● Task prompt: Go through the records below and show every line with the string "computer".

BEGIN Materials provided

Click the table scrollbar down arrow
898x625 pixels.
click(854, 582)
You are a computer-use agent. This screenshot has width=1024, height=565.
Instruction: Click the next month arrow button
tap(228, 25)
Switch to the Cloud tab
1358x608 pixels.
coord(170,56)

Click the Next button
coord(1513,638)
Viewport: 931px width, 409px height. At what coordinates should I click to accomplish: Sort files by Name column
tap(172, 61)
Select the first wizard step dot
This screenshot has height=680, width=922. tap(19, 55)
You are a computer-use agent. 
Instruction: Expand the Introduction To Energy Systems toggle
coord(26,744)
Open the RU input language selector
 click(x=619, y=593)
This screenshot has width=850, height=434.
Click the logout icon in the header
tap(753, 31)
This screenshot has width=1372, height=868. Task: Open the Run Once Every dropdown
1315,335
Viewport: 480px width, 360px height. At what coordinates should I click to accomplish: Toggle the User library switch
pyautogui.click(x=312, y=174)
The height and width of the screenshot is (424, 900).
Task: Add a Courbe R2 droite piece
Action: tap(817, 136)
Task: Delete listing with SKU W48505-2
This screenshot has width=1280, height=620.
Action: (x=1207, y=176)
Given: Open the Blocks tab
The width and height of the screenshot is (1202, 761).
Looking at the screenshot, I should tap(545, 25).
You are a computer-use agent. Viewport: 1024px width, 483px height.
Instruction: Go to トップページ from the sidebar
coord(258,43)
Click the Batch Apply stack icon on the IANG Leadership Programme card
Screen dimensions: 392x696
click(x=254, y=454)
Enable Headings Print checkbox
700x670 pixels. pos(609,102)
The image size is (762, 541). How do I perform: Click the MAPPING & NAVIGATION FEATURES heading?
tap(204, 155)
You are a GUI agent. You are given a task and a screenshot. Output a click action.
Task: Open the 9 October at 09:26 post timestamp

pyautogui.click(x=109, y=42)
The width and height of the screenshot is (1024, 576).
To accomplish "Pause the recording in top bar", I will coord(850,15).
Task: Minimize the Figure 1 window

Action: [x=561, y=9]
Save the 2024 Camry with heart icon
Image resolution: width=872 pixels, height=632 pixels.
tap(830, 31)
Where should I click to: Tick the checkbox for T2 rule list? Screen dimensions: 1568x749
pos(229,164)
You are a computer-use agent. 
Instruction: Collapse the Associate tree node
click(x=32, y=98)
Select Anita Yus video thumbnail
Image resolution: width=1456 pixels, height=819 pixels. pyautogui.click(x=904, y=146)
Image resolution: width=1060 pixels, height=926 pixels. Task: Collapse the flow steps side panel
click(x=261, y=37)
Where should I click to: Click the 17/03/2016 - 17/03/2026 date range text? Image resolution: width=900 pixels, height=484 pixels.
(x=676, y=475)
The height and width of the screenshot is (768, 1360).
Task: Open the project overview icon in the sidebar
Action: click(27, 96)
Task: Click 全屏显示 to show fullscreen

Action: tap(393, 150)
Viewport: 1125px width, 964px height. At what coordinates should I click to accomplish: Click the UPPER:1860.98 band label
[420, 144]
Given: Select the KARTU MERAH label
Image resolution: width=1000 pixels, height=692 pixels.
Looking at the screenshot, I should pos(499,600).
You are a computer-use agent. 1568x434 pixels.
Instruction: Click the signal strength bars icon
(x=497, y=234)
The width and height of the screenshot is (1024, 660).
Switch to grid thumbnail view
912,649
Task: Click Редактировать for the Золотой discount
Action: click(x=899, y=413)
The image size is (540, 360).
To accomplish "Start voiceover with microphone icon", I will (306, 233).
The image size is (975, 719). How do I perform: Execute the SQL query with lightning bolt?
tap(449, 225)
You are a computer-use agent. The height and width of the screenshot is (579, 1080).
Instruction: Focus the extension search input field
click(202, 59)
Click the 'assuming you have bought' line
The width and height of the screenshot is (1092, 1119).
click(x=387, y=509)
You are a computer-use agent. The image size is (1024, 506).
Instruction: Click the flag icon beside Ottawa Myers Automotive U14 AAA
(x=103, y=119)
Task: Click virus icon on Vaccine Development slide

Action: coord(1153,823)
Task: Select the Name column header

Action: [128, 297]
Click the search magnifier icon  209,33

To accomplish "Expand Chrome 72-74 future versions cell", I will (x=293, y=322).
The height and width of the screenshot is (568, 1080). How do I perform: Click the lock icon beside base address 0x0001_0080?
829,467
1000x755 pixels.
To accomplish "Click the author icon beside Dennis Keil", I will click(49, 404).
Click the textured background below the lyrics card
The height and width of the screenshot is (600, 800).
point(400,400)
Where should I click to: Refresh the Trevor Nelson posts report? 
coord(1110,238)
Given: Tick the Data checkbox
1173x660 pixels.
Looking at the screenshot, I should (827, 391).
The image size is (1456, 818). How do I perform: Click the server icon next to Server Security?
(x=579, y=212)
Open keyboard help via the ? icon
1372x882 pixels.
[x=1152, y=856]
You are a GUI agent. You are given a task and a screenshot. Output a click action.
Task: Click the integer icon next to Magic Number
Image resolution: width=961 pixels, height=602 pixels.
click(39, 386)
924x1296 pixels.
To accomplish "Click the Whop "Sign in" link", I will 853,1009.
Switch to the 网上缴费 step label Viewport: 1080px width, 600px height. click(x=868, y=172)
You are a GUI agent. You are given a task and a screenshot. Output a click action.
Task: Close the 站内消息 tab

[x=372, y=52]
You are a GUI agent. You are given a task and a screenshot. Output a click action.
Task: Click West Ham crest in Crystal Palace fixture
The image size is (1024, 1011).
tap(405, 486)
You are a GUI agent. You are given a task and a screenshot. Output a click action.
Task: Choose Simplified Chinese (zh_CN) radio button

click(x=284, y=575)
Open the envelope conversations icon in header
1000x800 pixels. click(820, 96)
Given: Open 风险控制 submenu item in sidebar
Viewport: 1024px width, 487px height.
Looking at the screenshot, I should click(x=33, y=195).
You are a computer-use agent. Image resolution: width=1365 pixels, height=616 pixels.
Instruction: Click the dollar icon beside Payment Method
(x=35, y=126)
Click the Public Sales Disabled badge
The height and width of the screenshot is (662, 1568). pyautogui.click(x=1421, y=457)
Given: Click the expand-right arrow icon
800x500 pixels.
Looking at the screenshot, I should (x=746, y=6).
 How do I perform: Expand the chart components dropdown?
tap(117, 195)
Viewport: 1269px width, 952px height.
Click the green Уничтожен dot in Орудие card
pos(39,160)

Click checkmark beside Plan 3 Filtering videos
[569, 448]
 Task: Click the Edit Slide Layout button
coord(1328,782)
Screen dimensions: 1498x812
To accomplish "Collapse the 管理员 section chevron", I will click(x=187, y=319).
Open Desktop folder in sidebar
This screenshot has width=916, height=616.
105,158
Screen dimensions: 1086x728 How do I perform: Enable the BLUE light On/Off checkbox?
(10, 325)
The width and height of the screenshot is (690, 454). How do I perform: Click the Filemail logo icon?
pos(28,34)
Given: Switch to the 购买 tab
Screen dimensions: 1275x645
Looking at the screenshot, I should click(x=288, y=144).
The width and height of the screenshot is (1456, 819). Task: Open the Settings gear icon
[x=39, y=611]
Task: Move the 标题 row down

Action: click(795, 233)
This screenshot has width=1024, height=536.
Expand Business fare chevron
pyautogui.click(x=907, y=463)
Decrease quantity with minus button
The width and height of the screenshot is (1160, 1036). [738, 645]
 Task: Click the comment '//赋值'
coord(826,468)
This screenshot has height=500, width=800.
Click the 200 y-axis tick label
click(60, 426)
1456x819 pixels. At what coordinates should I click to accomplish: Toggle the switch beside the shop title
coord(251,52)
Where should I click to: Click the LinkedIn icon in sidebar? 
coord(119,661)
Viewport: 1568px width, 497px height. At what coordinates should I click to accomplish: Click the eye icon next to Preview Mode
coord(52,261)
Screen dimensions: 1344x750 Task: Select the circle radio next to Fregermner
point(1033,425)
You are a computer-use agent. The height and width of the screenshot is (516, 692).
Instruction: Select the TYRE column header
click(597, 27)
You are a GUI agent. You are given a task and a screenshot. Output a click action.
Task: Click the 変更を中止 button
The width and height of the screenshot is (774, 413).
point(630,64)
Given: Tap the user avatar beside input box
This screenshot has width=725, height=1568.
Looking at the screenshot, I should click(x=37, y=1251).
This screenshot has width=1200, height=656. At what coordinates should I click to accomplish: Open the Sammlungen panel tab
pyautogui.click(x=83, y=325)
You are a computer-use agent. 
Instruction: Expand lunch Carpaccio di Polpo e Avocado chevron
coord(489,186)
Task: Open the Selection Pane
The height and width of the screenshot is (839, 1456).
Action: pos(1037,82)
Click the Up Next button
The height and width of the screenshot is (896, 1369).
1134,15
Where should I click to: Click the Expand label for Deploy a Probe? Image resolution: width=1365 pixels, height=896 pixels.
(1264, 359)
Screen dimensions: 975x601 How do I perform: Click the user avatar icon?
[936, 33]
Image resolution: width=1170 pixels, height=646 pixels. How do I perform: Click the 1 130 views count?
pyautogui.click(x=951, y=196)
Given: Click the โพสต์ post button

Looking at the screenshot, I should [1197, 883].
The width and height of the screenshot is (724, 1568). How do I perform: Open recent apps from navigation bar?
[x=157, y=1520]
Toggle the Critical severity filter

END Materials provided

● Exercise response:
You are a computer-use agent. This screenshot has width=1024, height=565.
You are a computer-use agent. 
You are a computer-use agent. Viewport: 1024px width, 483px height.
You are a computer-use agent. 
You are a computer-use agent. 1568x434 pixels.
You are a computer-use agent. The height and width of the screenshot is (579, 1080).
You are a computer-use agent. The image size is (1024, 506).
You are a computer-use agent. Image resolution: width=1365 pixels, height=616 pixels.
You are a computer-use agent. The height and width of the screenshot is (516, 692).
You are a computer-use agent. 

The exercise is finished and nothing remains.